• **Aim**
Copy out every line of the entries below, keeping each one unchanged.

A run of entries:
####
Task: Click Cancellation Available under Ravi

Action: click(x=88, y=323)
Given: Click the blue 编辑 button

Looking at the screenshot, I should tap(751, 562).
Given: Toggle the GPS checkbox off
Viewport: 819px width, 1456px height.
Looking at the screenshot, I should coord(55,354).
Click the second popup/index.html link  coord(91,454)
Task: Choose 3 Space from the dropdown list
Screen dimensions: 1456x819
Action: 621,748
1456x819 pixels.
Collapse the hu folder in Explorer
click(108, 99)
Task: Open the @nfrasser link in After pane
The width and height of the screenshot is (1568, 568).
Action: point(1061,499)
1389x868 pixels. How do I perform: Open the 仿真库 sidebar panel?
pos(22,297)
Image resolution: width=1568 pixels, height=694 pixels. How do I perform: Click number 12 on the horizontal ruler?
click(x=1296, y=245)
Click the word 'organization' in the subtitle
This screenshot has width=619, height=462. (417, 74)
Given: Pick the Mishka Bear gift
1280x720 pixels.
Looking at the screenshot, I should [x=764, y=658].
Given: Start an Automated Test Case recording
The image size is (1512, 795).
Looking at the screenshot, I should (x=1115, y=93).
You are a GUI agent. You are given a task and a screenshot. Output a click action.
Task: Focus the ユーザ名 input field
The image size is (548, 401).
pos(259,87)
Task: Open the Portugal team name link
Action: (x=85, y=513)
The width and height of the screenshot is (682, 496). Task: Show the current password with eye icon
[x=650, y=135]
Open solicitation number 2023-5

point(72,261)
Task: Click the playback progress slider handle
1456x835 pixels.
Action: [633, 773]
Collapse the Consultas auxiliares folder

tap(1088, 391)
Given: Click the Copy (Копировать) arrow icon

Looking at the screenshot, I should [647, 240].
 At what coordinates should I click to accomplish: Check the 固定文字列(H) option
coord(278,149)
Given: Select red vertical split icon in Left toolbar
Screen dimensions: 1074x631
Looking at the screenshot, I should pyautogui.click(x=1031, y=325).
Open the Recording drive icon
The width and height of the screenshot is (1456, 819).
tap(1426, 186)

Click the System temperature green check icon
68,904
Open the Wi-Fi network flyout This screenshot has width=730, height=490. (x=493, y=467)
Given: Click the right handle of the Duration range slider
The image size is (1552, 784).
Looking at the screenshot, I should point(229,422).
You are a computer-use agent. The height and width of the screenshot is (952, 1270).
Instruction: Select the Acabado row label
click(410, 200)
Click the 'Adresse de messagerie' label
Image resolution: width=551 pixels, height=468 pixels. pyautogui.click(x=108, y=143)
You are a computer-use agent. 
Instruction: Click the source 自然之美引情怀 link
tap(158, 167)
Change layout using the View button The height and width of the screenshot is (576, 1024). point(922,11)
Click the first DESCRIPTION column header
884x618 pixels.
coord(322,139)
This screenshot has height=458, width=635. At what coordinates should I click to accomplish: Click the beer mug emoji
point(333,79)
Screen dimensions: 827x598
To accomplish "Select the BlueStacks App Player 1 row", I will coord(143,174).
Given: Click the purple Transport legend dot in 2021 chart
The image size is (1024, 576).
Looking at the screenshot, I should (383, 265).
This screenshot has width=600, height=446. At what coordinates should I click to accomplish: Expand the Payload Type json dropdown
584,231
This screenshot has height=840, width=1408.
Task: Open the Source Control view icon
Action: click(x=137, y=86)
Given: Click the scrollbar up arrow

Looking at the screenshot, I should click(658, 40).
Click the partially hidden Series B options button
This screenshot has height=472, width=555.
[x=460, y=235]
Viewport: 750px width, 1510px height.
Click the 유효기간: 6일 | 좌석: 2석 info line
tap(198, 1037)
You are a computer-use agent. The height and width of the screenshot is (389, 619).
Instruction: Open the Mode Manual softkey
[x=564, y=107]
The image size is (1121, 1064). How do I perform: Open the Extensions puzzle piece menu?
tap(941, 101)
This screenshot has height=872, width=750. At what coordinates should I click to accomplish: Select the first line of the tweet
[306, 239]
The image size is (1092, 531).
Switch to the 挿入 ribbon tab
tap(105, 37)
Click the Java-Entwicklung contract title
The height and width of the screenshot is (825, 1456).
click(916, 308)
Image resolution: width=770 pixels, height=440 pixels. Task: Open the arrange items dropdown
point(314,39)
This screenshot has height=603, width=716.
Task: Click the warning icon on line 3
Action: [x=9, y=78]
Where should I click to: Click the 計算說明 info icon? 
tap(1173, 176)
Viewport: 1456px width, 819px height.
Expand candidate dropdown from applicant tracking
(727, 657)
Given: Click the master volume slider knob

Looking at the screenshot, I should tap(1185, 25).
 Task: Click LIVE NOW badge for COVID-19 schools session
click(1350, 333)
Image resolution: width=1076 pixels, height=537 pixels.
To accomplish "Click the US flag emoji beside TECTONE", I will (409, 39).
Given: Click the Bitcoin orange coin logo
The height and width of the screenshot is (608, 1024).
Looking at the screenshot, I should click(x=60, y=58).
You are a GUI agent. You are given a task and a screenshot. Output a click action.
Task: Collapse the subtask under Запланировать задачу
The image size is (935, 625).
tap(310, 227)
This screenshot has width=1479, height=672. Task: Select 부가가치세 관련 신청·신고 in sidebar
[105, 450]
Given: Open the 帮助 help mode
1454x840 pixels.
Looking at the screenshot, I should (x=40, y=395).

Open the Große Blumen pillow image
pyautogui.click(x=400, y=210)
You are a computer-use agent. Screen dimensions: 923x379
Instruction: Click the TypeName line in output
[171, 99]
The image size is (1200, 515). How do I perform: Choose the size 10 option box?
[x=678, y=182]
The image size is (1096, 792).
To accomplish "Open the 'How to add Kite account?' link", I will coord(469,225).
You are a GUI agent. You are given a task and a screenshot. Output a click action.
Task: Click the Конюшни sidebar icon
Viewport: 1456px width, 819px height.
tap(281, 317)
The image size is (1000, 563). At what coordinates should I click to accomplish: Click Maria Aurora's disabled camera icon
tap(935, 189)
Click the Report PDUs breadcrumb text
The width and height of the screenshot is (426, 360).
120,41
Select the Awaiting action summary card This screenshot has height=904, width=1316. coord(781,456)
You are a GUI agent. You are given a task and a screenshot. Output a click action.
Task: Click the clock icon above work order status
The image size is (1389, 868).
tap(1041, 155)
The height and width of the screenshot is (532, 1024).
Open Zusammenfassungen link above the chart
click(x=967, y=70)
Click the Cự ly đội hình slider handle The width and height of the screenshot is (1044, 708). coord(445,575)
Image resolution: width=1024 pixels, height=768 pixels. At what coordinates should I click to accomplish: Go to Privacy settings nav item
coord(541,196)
####
• **Answer**
Task: Click Cancellation Available under Ravi

Action: click(x=88, y=323)
Given: Click the blue 编辑 button

Looking at the screenshot, I should tap(751, 562).
Given: Toggle the GPS checkbox off
Viewport: 819px width, 1456px height.
Looking at the screenshot, I should coord(55,354).
Click the second popup/index.html link  coord(91,454)
Task: Choose 3 Space from the dropdown list
Screen dimensions: 1456x819
Action: 621,748
1456x819 pixels.
Collapse the hu folder in Explorer
click(108, 99)
Task: Open the @nfrasser link in After pane
The width and height of the screenshot is (1568, 568).
Action: point(1061,499)
1389x868 pixels. How do I perform: Open the 仿真库 sidebar panel?
pos(22,297)
Image resolution: width=1568 pixels, height=694 pixels. How do I perform: Click number 12 on the horizontal ruler?
click(x=1296, y=245)
Click the word 'organization' in the subtitle
This screenshot has width=619, height=462. (417, 74)
Given: Pick the Mishka Bear gift
1280x720 pixels.
Looking at the screenshot, I should [x=764, y=658].
Given: Start an Automated Test Case recording
The image size is (1512, 795).
Looking at the screenshot, I should (x=1115, y=93).
You are a GUI agent. You are given a task and a screenshot. Output a click action.
Task: Focus the ユーザ名 input field
The image size is (548, 401).
pos(259,87)
Task: Open the Portugal team name link
Action: (x=85, y=513)
The width and height of the screenshot is (682, 496). Task: Show the current password with eye icon
[x=650, y=135]
Open solicitation number 2023-5

point(72,261)
Task: Click the playback progress slider handle
1456x835 pixels.
Action: [633, 773]
Collapse the Consultas auxiliares folder

tap(1088, 391)
Given: Click the Copy (Копировать) arrow icon

Looking at the screenshot, I should [647, 240].
 At what coordinates should I click to accomplish: Check the 固定文字列(H) option
coord(278,149)
Given: Select red vertical split icon in Left toolbar
Screen dimensions: 1074x631
Looking at the screenshot, I should pyautogui.click(x=1031, y=325).
Open the Recording drive icon
The width and height of the screenshot is (1456, 819).
tap(1426, 186)

Click the System temperature green check icon
68,904
Open the Wi-Fi network flyout This screenshot has width=730, height=490. (x=493, y=467)
Given: Click the right handle of the Duration range slider
The image size is (1552, 784).
Looking at the screenshot, I should point(229,422).
You are a computer-use agent. The height and width of the screenshot is (952, 1270).
Instruction: Select the Acabado row label
click(410, 200)
Click the 'Adresse de messagerie' label
Image resolution: width=551 pixels, height=468 pixels. pyautogui.click(x=108, y=143)
You are a computer-use agent. 
Instruction: Click the source 自然之美引情怀 link
tap(158, 167)
Change layout using the View button The height and width of the screenshot is (576, 1024). point(922,11)
Click the first DESCRIPTION column header
884x618 pixels.
coord(322,139)
This screenshot has height=458, width=635. At what coordinates should I click to accomplish: Click the beer mug emoji
point(333,79)
Screen dimensions: 827x598
To accomplish "Select the BlueStacks App Player 1 row", I will coord(143,174).
Given: Click the purple Transport legend dot in 2021 chart
The image size is (1024, 576).
Looking at the screenshot, I should (383, 265).
This screenshot has width=600, height=446. At what coordinates should I click to accomplish: Expand the Payload Type json dropdown
584,231
This screenshot has height=840, width=1408.
Task: Open the Source Control view icon
Action: click(x=137, y=86)
Given: Click the scrollbar up arrow

Looking at the screenshot, I should click(658, 40).
Click the partially hidden Series B options button
This screenshot has height=472, width=555.
[x=460, y=235]
Viewport: 750px width, 1510px height.
Click the 유효기간: 6일 | 좌석: 2석 info line
tap(198, 1037)
You are a computer-use agent. The height and width of the screenshot is (389, 619).
Instruction: Open the Mode Manual softkey
[x=564, y=107]
The image size is (1121, 1064). How do I perform: Open the Extensions puzzle piece menu?
tap(941, 101)
This screenshot has height=872, width=750. At what coordinates should I click to accomplish: Select the first line of the tweet
[306, 239]
The image size is (1092, 531).
Switch to the 挿入 ribbon tab
tap(105, 37)
Click the Java-Entwicklung contract title
The height and width of the screenshot is (825, 1456).
click(916, 308)
Image resolution: width=770 pixels, height=440 pixels. Task: Open the arrange items dropdown
point(314,39)
This screenshot has height=603, width=716.
Task: Click the warning icon on line 3
Action: [x=9, y=78]
Where should I click to: Click the 計算說明 info icon? 
tap(1173, 176)
Viewport: 1456px width, 819px height.
Expand candidate dropdown from applicant tracking
(727, 657)
Given: Click the master volume slider knob

Looking at the screenshot, I should tap(1185, 25).
 Task: Click LIVE NOW badge for COVID-19 schools session
click(1350, 333)
Image resolution: width=1076 pixels, height=537 pixels.
To accomplish "Click the US flag emoji beside TECTONE", I will (409, 39).
Given: Click the Bitcoin orange coin logo
The height and width of the screenshot is (608, 1024).
Looking at the screenshot, I should click(x=60, y=58).
You are a GUI agent. You are given a task and a screenshot. Output a click action.
Task: Collapse the subtask under Запланировать задачу
The image size is (935, 625).
tap(310, 227)
This screenshot has width=1479, height=672. Task: Select 부가가치세 관련 신청·신고 in sidebar
[105, 450]
Given: Open the 帮助 help mode
1454x840 pixels.
Looking at the screenshot, I should (x=40, y=395).

Open the Große Blumen pillow image
pyautogui.click(x=400, y=210)
You are a computer-use agent. Screen dimensions: 923x379
Instruction: Click the TypeName line in output
[171, 99]
The image size is (1200, 515). How do I perform: Choose the size 10 option box?
[x=678, y=182]
The image size is (1096, 792).
To accomplish "Open the 'How to add Kite account?' link", I will coord(469,225).
You are a GUI agent. You are given a task and a screenshot. Output a click action.
Task: Click the Конюшни sidebar icon
Viewport: 1456px width, 819px height.
tap(281, 317)
The image size is (1000, 563). At what coordinates should I click to accomplish: Click Maria Aurora's disabled camera icon
tap(935, 189)
Click the Report PDUs breadcrumb text
The width and height of the screenshot is (426, 360).
120,41
Select the Awaiting action summary card This screenshot has height=904, width=1316. coord(781,456)
You are a GUI agent. You are given a task and a screenshot. Output a click action.
Task: Click the clock icon above work order status
The image size is (1389, 868).
tap(1041, 155)
The height and width of the screenshot is (532, 1024).
Open Zusammenfassungen link above the chart
click(x=967, y=70)
Click the Cự ly đội hình slider handle The width and height of the screenshot is (1044, 708). coord(445,575)
Image resolution: width=1024 pixels, height=768 pixels. At what coordinates should I click to accomplish: Go to Privacy settings nav item
coord(541,196)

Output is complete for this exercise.